---------- Provided material
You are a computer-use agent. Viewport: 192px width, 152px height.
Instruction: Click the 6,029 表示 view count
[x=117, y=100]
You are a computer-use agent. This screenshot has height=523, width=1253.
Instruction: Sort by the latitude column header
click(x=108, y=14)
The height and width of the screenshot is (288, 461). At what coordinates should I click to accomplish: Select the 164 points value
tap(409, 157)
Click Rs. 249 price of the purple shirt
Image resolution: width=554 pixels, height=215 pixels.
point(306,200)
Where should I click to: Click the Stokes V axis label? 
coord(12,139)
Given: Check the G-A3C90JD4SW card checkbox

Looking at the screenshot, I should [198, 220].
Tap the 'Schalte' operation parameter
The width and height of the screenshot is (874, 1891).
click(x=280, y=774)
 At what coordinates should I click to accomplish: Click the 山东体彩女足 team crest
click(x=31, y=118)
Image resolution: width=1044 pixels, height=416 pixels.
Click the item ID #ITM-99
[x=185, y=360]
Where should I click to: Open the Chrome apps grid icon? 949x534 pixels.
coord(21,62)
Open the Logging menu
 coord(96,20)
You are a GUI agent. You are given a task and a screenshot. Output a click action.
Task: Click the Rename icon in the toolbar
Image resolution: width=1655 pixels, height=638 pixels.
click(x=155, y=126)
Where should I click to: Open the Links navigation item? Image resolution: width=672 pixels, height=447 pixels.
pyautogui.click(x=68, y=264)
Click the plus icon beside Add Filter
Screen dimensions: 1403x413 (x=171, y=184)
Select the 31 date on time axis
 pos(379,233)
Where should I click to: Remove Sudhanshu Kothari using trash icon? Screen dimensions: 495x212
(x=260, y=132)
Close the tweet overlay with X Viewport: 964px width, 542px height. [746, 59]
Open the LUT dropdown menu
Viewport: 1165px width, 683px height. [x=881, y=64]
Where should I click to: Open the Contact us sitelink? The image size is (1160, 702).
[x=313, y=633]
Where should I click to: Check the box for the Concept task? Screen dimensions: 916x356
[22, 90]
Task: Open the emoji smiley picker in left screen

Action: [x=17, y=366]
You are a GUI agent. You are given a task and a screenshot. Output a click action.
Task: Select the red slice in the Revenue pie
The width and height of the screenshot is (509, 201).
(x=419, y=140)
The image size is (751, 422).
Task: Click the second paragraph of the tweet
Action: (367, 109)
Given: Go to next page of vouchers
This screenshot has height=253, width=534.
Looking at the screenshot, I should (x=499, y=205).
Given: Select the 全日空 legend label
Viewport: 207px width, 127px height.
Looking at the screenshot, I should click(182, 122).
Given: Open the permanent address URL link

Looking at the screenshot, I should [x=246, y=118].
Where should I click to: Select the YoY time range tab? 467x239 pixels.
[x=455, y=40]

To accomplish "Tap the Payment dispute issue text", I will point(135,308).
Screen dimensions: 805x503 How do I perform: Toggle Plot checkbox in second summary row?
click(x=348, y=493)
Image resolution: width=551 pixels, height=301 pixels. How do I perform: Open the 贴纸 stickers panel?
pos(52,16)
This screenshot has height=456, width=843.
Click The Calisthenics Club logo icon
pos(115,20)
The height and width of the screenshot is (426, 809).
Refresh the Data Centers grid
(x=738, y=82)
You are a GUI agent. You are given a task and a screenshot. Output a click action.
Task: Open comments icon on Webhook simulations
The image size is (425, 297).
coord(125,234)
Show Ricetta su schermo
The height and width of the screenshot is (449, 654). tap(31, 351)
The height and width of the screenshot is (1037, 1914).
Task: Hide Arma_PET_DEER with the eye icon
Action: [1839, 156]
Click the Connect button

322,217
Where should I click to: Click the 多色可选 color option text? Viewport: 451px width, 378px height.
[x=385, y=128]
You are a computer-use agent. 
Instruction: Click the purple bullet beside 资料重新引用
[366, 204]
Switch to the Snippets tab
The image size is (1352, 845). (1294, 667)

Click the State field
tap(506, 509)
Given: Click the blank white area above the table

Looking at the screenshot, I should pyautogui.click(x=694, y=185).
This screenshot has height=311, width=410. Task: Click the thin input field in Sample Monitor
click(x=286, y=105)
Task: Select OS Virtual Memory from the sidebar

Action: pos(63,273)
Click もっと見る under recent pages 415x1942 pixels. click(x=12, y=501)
--------------------
_What the exercise asks:_
Starting with the first line, give back the whole listing exactly.

_Completed task:_
You are a computer-use agent. Viewport: 192px width, 152px height.
Instruction: Click the 6,029 表示 view count
[x=117, y=100]
You are a computer-use agent. This screenshot has height=523, width=1253.
Instruction: Sort by the latitude column header
click(x=108, y=14)
The height and width of the screenshot is (288, 461). At what coordinates should I click to accomplish: Select the 164 points value
tap(409, 157)
Click Rs. 249 price of the purple shirt
Image resolution: width=554 pixels, height=215 pixels.
point(306,200)
Where should I click to: Click the Stokes V axis label? 
coord(12,139)
Given: Check the G-A3C90JD4SW card checkbox

Looking at the screenshot, I should [198, 220].
Tap the 'Schalte' operation parameter
The width and height of the screenshot is (874, 1891).
click(x=280, y=774)
 At what coordinates should I click to accomplish: Click the 山东体彩女足 team crest
click(x=31, y=118)
Image resolution: width=1044 pixels, height=416 pixels.
Click the item ID #ITM-99
[x=185, y=360]
Where should I click to: Open the Chrome apps grid icon? 949x534 pixels.
coord(21,62)
Open the Logging menu
 coord(96,20)
You are a GUI agent. You are given a task and a screenshot. Output a click action.
Task: Click the Rename icon in the toolbar
Image resolution: width=1655 pixels, height=638 pixels.
click(x=155, y=126)
Where should I click to: Open the Links navigation item? Image resolution: width=672 pixels, height=447 pixels.
pyautogui.click(x=68, y=264)
Click the plus icon beside Add Filter
Screen dimensions: 1403x413 (x=171, y=184)
Select the 31 date on time axis
 pos(379,233)
Where should I click to: Remove Sudhanshu Kothari using trash icon? Screen dimensions: 495x212
(x=260, y=132)
Close the tweet overlay with X Viewport: 964px width, 542px height. [746, 59]
Open the LUT dropdown menu
Viewport: 1165px width, 683px height. [x=881, y=64]
Where should I click to: Open the Contact us sitelink? The image size is (1160, 702).
[x=313, y=633]
Where should I click to: Check the box for the Concept task? Screen dimensions: 916x356
[22, 90]
Task: Open the emoji smiley picker in left screen

Action: [x=17, y=366]
You are a GUI agent. You are given a task and a screenshot. Output a click action.
Task: Select the red slice in the Revenue pie
The width and height of the screenshot is (509, 201).
(x=419, y=140)
The image size is (751, 422).
Task: Click the second paragraph of the tweet
Action: (367, 109)
Given: Go to next page of vouchers
This screenshot has height=253, width=534.
Looking at the screenshot, I should (x=499, y=205).
Given: Select the 全日空 legend label
Viewport: 207px width, 127px height.
Looking at the screenshot, I should click(182, 122).
Given: Open the permanent address URL link

Looking at the screenshot, I should [x=246, y=118].
Where should I click to: Select the YoY time range tab? 467x239 pixels.
[x=455, y=40]

To accomplish "Tap the Payment dispute issue text", I will point(135,308).
Screen dimensions: 805x503 How do I perform: Toggle Plot checkbox in second summary row?
click(x=348, y=493)
Image resolution: width=551 pixels, height=301 pixels. How do I perform: Open the 贴纸 stickers panel?
pos(52,16)
This screenshot has height=456, width=843.
Click The Calisthenics Club logo icon
pos(115,20)
The height and width of the screenshot is (426, 809).
Refresh the Data Centers grid
(x=738, y=82)
You are a GUI agent. You are given a task and a screenshot. Output a click action.
Task: Open comments icon on Webhook simulations
The image size is (425, 297).
coord(125,234)
Show Ricetta su schermo
The height and width of the screenshot is (449, 654). tap(31, 351)
The height and width of the screenshot is (1037, 1914).
Task: Hide Arma_PET_DEER with the eye icon
Action: [1839, 156]
Click the Connect button

322,217
Where should I click to: Click the 多色可选 color option text? Viewport: 451px width, 378px height.
[x=385, y=128]
You are a computer-use agent. 
Instruction: Click the purple bullet beside 资料重新引用
[366, 204]
Switch to the Snippets tab
The image size is (1352, 845). (1294, 667)

Click the State field
tap(506, 509)
Given: Click the blank white area above the table

Looking at the screenshot, I should pyautogui.click(x=694, y=185).
This screenshot has height=311, width=410. Task: Click the thin input field in Sample Monitor
click(x=286, y=105)
Task: Select OS Virtual Memory from the sidebar

Action: pos(63,273)
Click もっと見る under recent pages 415x1942 pixels. click(x=12, y=501)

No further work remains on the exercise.